Vergüenza por la muerte de Rayán
El fallecimiento del pequeño prematuro Rayán, hijo de Dalila, la primera víctima mortal de la epidemia mundial de gripe en España, supone un dramático acontecimiento que debería llenar de vergüenza a todo el mundo sanitario español y a los políticos responsables. Incluso a la sociedad en su conjunto por soportar a tanto incompetente.
A la oscura historia de la asistencia a la difunta madre, pésimamente atendida y peor diagnosticada, se suma ahora la aparente negligencia del personal sanitario con el neonato de origen marroquí. Habrá mucho malnacido que diga que los inmigrantes vienen a aprovecharse del sistema sanitario español. Pero en realidad esta gente viene a hacer trabajos que muchos españolitos no quieren hacer por su dureza.
Ninguna compensación económica ni cualquier clase de excusas van a satisfacer a unos humildes trabajadores inmigrantes por tamaño cúmulo de despropósitos como los que han costado las vidas de Dalila y Rayán en el universo sanitario de un país que, como España, se pretende desarrollado y hasta aspira a sentarse en el selecto club de los más ricos.
Las pérdidas de vidas de la madre y del hijo no tienen precio, como no la tiene la salud de cualquier ciudadano, sea de origen español o de cualquier otro lugar del mundo. Y sin embargo hay demasiados políticos interesados en poner precio a la atención sanitaria, en abaratar costos y en limitar medios y personal. O en privatizar los servicios para ponerlos sobre todo al alcance de los más ricos. Madrid es uno de los agujeros negros de la sanidad española.
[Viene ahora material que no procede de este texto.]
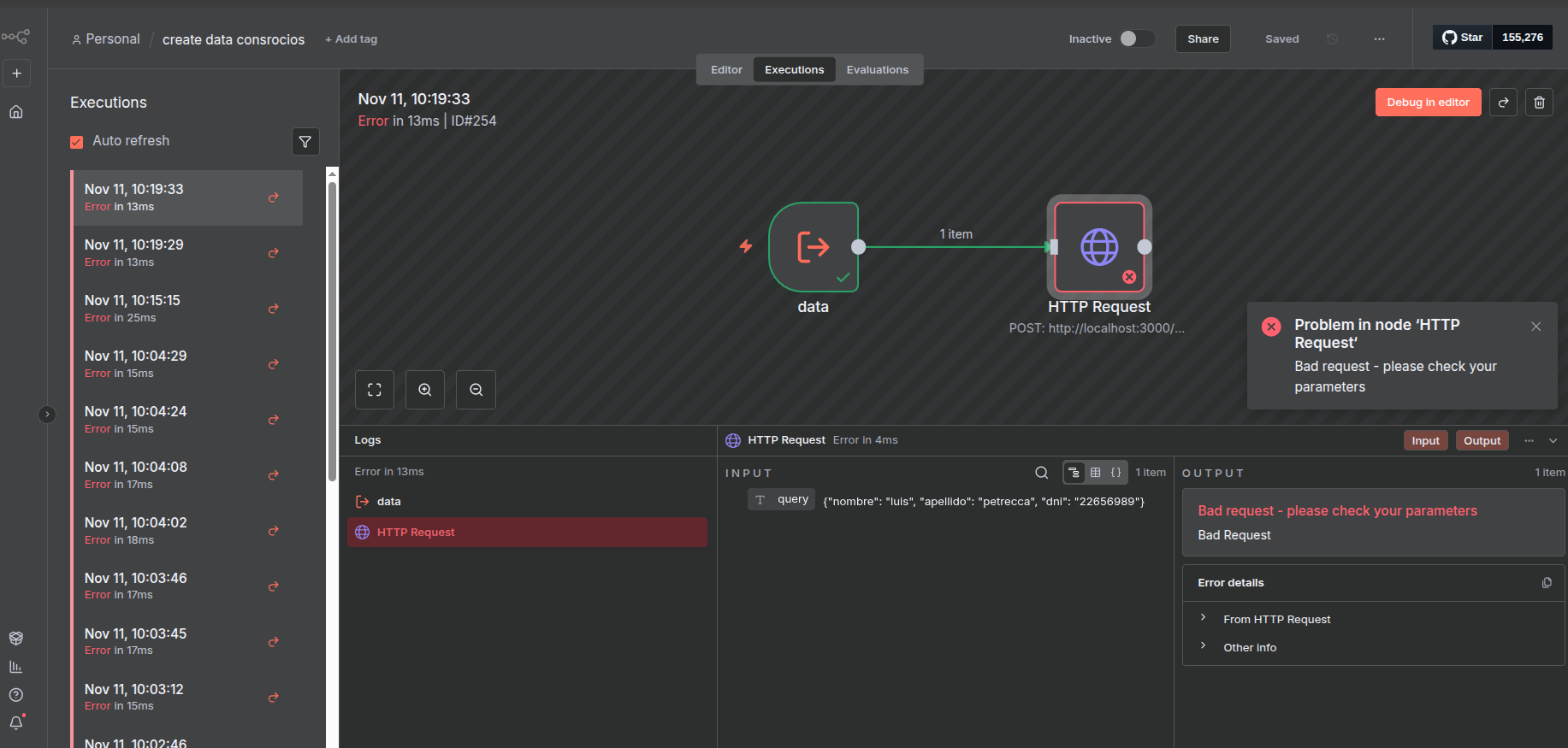1568x748 pixels.
Task: Search the input data magnifier icon
Action: click(x=1041, y=473)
Además, este es uno más de los ejemplos de la corrupción moral de nuestra sociedad, en la que parece que tenemos en el rostro impresas las cifras de nuestra cuenta bancaria. Tan grave es este espíritu inhumano, como el la codicia que cuesta vidas a trabajadores o la violencia creciente que hay en nuestras calles.
Los ciudadanos de bien, que en el fondo somos muchos y desde luego más que los otros, reclamamos un viraje radical del gobierno de España, de los ejecutivos regionales y por supuesto de los cabildos municipales ante determinadas responsabilidades confiadas a todos ellos por la sociedad. La salud, el orden, el respeto, la tranquilidad y la seguridad no pueden estar más tiempo en entredicho.
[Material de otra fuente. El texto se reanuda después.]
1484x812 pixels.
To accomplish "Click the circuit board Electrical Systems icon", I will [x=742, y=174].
Hay cosas con las que no se juega, ni se improvisa y mucho menos se regatea. Fundamentalmente hablamos de los alimentos, la salud, la educación o la seguridad. El Estado y sus distintos escalones están para servir a los ciudadanos, y sobre todo a los más desprotegidos. No son los ciudadanos quienes les deben nada, sin los gobernantes los que están en deuda permanente con aquellos.
A los profesionales sanitarios debemos respetarlos en conjunto e individualmente, pero ellos también deben comprender que son servidores de la sociedad, y no seres sin alma que tratan a sus pacientes como a un rebaño. Alguien tiene que infundir en esos trabajadores el espíritu que se precisa para tratar con cariño y dedicación a las personas que sufren y a sus familiares.
Es hora de que la sociedad exija responsabilidades no sólo a la modesta enfermera causante de la posible negligencia, sino mirando más arriba a quien se atreve a dejar en manos de una inexperta o descuidada la atención nada menos que de un bebé de quince días nacido en circunstancias excepcionales, cuya vida pendía de un hilo.
El director del hospital y hasta el consejero regional de salud deberían estar a estas horas empaquetando sus pertenencias en sus despachos. Pero también deberían estar haciendo las maletas quienes siguen insistiendo ante la población en que la pandemia de gripe no es grave, para enmascarar su incapacidad de detener la propagación del virus y la carencia de vacunas o retrovirales.
Y si consideran que el gasto sanitario es elevado, acaso deberían vigilar con mayor atención por dónde salen toneladas de material puesto a disposición de los trabajadores sanitarios por los ciudadanos, que acaban sirviendo para usos privados en casas de algunos de esos empleados públicos, de sus familiares o amigos.
Aquí mismo, entre nosotros, hemos visto a alguno de esos empleados usar ropas y material quirúrgico para regar su jardín o hacer sus faenas domésticas (uniformes verdes, toallas, etc.), del mismo modo que tenemos constancia de que se atreven a distribuir medicinas y otros productos a sus conocidos y hasta de aconsejarles las dosis. Todos esos abusos le cuestan dinero a los españoles. Mucho más dinero que atender a Dalila y a Rayán.
Por todo eso es la hora de sentir vergüenza y sobre todo de que la sientan los más responsables de lo sucedido.